Dans une déclaration publiée le 25 avril 2025, le Dr Denis Mukwege, Prix Nobel de la Paix 2018, a exprimé son inquiétude concernant la gestion de la crise persistante dans l’Est de la République Démocratique du Congo. Il critique la multiplication d’initiatives diplomatiques et politiques non coordonnées, affirmant qu’elles ne garantissent pas une issue durable aux violences dans la région.
« Le temps est venu d’assurer une meilleure coordination multilatérale des efforts de paix, car la multiplication d’initiatives éparses n’offre pas de gage sérieux pour mettre fin aux hostilités dans l’Est de la RDC ni pour restaurer la stabilité dans la région des Grands Lacs africains », a déclaré Denis Mukwege.
Mise en garde contre les erreurs du passé
Le Dr Mukwege a salué la nomination du Président togolais Faure Gnassingbé comme facilitateur par l’Union Africaine, insistant sur la nécessité de dynamiser et d’harmoniser les actions des États et des partenaires de la RDC pour parvenir à une paix durable.

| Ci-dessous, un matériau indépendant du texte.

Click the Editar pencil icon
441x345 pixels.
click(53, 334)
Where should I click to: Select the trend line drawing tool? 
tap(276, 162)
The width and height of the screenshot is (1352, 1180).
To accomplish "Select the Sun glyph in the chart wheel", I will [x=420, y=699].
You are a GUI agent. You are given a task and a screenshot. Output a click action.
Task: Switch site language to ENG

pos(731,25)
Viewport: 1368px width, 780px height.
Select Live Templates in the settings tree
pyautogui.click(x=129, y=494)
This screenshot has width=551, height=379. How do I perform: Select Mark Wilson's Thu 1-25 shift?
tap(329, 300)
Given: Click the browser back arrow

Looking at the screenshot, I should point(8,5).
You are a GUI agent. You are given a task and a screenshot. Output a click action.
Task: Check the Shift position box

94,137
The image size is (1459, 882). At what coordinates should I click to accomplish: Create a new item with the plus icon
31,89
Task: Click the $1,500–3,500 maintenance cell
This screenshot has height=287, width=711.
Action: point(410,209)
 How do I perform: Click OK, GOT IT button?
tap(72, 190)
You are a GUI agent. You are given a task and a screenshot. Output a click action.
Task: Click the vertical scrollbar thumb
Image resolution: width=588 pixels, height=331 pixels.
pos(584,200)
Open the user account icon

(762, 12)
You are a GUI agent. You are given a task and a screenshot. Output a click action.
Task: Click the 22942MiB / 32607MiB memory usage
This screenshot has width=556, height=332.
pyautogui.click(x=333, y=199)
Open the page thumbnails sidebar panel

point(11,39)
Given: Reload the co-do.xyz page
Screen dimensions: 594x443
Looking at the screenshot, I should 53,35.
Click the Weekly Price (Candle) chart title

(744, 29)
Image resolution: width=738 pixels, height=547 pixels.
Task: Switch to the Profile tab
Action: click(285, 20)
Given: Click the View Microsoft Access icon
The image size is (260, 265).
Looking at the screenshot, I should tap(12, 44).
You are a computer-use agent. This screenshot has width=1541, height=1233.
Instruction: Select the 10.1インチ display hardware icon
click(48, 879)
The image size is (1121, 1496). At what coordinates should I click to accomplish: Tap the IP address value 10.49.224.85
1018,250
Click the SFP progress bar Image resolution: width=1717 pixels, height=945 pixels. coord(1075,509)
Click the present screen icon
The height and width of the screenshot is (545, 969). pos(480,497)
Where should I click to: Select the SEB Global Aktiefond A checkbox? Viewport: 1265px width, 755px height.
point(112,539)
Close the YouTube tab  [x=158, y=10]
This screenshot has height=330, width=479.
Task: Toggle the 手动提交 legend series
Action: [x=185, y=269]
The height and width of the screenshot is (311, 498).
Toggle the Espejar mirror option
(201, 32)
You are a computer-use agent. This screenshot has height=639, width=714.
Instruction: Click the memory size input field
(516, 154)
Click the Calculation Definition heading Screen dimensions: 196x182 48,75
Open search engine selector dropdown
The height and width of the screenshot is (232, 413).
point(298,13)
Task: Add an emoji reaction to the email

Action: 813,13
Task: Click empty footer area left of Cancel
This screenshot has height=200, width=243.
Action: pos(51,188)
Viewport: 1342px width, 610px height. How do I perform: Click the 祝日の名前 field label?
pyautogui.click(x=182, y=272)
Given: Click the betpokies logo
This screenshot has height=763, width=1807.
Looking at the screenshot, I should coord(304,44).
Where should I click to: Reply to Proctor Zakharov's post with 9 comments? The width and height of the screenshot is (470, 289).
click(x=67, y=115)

Par ailleurs, il a mis en garde contre les erreurs des précédents processus de paix : « Il s’agit de ne pas répéter les erreurs du passé. Plusieurs accords ont échoué car ils étaient motivés par des intérêts à court terme ».
Mukwege a dénoncé des pratiques comme « les amnisties massives, la promotion des seigneurs de guerre au sein des institutions de l’État » et « l’intégration de groupes armés dans les forces de défense et de sécurité », des mesures qui, selon lui, ont sacrifié la justice au profit de compromis inefficaces.
Justice transitionnelle et responsabilité internationale
Le Prix Nobel a également plaidé pour une stratégie nationale de justice transitionnelle en RDC et salué la mise en place, par le Conseil des Droits de l’Homme des Nations Unies, d’une mission d’établissement des faits et d’une commission d’enquête indépendante sur les graves violations commises dans l’Est.
Il a réitéré les propos du procureur de la Cour pénale internationale, Karim Khan, lors de sa récente visite à Kinshasa : « Aucune partie au conflit n’a un chèque en blanc pour échapper aux responsabilités liées aux crimes relevant du Statut de Rome ».
Une paix fondée sur la justice
Pour Denis Mukwege, il est essentiel de fédérer les efforts internes et internationaux pour briser le cycle de violence. Tout en saluant les initiatives de la CENCO et de l’ECC, il a insisté sur la nécessité d’intégrer ces actions dans une stratégie plus globale et coordonnée.
Pour lui, seule une paix fondée sur la justice, la transparence et une coordination internationale efficace pourra sortir la RDC du cycle de violences et d’instabilité qui l’empoisonne depuis des décennies.